What is being asked:
Output all records precisely as written.

Dataset entries:
────────────────

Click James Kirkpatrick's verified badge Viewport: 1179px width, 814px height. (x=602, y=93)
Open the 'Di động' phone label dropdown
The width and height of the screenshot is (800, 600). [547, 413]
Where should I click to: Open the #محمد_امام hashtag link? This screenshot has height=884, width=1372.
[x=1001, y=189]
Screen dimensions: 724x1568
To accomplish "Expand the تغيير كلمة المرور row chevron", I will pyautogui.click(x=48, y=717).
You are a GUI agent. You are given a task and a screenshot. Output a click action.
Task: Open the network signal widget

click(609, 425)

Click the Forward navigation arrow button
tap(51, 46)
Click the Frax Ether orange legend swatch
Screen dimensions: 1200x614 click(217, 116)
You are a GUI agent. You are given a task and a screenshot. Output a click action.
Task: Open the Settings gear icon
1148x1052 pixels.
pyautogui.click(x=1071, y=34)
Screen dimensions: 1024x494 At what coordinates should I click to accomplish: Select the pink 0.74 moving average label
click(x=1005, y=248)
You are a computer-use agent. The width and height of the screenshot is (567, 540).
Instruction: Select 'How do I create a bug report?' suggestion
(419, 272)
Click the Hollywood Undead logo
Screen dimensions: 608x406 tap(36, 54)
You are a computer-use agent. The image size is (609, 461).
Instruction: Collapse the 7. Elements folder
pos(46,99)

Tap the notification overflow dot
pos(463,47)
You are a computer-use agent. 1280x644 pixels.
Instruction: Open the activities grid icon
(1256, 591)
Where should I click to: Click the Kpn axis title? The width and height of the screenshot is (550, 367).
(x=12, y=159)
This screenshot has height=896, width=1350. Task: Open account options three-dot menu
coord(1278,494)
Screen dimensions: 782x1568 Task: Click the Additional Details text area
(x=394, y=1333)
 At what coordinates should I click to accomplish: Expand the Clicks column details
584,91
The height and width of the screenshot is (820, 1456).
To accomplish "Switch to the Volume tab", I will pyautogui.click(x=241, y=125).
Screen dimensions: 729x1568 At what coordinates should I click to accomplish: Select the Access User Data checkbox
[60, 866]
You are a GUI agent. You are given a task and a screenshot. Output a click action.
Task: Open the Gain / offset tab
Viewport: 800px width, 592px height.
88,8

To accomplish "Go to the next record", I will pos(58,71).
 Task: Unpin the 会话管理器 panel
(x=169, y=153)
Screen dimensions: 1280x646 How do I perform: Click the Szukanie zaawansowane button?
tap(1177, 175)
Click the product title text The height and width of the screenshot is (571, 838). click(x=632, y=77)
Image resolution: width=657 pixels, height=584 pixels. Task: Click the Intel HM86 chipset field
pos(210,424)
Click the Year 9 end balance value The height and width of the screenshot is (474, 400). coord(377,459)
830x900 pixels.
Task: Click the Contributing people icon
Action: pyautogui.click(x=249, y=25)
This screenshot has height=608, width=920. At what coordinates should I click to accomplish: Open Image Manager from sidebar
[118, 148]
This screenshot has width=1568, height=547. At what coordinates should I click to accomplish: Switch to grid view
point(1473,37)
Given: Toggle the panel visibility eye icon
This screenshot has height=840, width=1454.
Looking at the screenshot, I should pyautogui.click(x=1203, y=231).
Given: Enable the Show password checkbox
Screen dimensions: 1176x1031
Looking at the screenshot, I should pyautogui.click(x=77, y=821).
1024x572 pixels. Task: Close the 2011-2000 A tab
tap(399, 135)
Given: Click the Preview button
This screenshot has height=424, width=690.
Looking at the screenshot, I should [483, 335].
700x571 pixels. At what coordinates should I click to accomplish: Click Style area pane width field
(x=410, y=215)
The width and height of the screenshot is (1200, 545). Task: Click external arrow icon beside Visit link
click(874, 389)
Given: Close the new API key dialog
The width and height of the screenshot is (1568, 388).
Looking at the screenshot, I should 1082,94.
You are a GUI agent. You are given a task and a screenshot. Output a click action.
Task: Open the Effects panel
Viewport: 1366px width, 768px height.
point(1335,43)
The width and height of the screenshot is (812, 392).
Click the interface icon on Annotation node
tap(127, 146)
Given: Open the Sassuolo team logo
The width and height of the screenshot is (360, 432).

────────────────

Completed task:
Click James Kirkpatrick's verified badge Viewport: 1179px width, 814px height. (x=602, y=93)
Open the 'Di động' phone label dropdown
The width and height of the screenshot is (800, 600). [547, 413]
Where should I click to: Open the #محمد_امام hashtag link? This screenshot has height=884, width=1372.
[x=1001, y=189]
Screen dimensions: 724x1568
To accomplish "Expand the تغيير كلمة المرور row chevron", I will pyautogui.click(x=48, y=717).
You are a GUI agent. You are given a task and a screenshot. Output a click action.
Task: Open the network signal widget

click(609, 425)

Click the Forward navigation arrow button
tap(51, 46)
Click the Frax Ether orange legend swatch
Screen dimensions: 1200x614 click(217, 116)
You are a GUI agent. You are given a task and a screenshot. Output a click action.
Task: Open the Settings gear icon
1148x1052 pixels.
pyautogui.click(x=1071, y=34)
Screen dimensions: 1024x494 At what coordinates should I click to accomplish: Select the pink 0.74 moving average label
click(x=1005, y=248)
You are a computer-use agent. The width and height of the screenshot is (567, 540).
Instruction: Select 'How do I create a bug report?' suggestion
(419, 272)
Click the Hollywood Undead logo
Screen dimensions: 608x406 tap(36, 54)
You are a computer-use agent. The image size is (609, 461).
Instruction: Collapse the 7. Elements folder
pos(46,99)

Tap the notification overflow dot
pos(463,47)
You are a computer-use agent. 1280x644 pixels.
Instruction: Open the activities grid icon
(1256, 591)
Where should I click to: Click the Kpn axis title? The width and height of the screenshot is (550, 367).
(x=12, y=159)
This screenshot has height=896, width=1350. Task: Open account options three-dot menu
coord(1278,494)
Screen dimensions: 782x1568 Task: Click the Additional Details text area
(x=394, y=1333)
 At what coordinates should I click to accomplish: Expand the Clicks column details
584,91
The height and width of the screenshot is (820, 1456).
To accomplish "Switch to the Volume tab", I will pyautogui.click(x=241, y=125).
Screen dimensions: 729x1568 At what coordinates should I click to accomplish: Select the Access User Data checkbox
[60, 866]
You are a GUI agent. You are given a task and a screenshot. Output a click action.
Task: Open the Gain / offset tab
Viewport: 800px width, 592px height.
88,8

To accomplish "Go to the next record", I will pos(58,71).
 Task: Unpin the 会话管理器 panel
(x=169, y=153)
Screen dimensions: 1280x646 How do I perform: Click the Szukanie zaawansowane button?
tap(1177, 175)
Click the product title text The height and width of the screenshot is (571, 838). click(x=632, y=77)
Image resolution: width=657 pixels, height=584 pixels. Task: Click the Intel HM86 chipset field
pos(210,424)
Click the Year 9 end balance value The height and width of the screenshot is (474, 400). coord(377,459)
830x900 pixels.
Task: Click the Contributing people icon
Action: pyautogui.click(x=249, y=25)
This screenshot has height=608, width=920. At what coordinates should I click to accomplish: Open Image Manager from sidebar
[118, 148]
This screenshot has width=1568, height=547. At what coordinates should I click to accomplish: Switch to grid view
point(1473,37)
Given: Toggle the panel visibility eye icon
This screenshot has height=840, width=1454.
Looking at the screenshot, I should pyautogui.click(x=1203, y=231).
Given: Enable the Show password checkbox
Screen dimensions: 1176x1031
Looking at the screenshot, I should pyautogui.click(x=77, y=821).
1024x572 pixels. Task: Close the 2011-2000 A tab
tap(399, 135)
Given: Click the Preview button
This screenshot has height=424, width=690.
Looking at the screenshot, I should [483, 335].
700x571 pixels. At what coordinates should I click to accomplish: Click Style area pane width field
(x=410, y=215)
The width and height of the screenshot is (1200, 545). Task: Click external arrow icon beside Visit link
click(874, 389)
Given: Close the new API key dialog
The width and height of the screenshot is (1568, 388).
Looking at the screenshot, I should 1082,94.
You are a GUI agent. You are given a task and a screenshot. Output a click action.
Task: Open the Effects panel
Viewport: 1366px width, 768px height.
point(1335,43)
The width and height of the screenshot is (812, 392).
Click the interface icon on Annotation node
tap(127, 146)
Given: Open the Sassuolo team logo
The width and height of the screenshot is (360, 432).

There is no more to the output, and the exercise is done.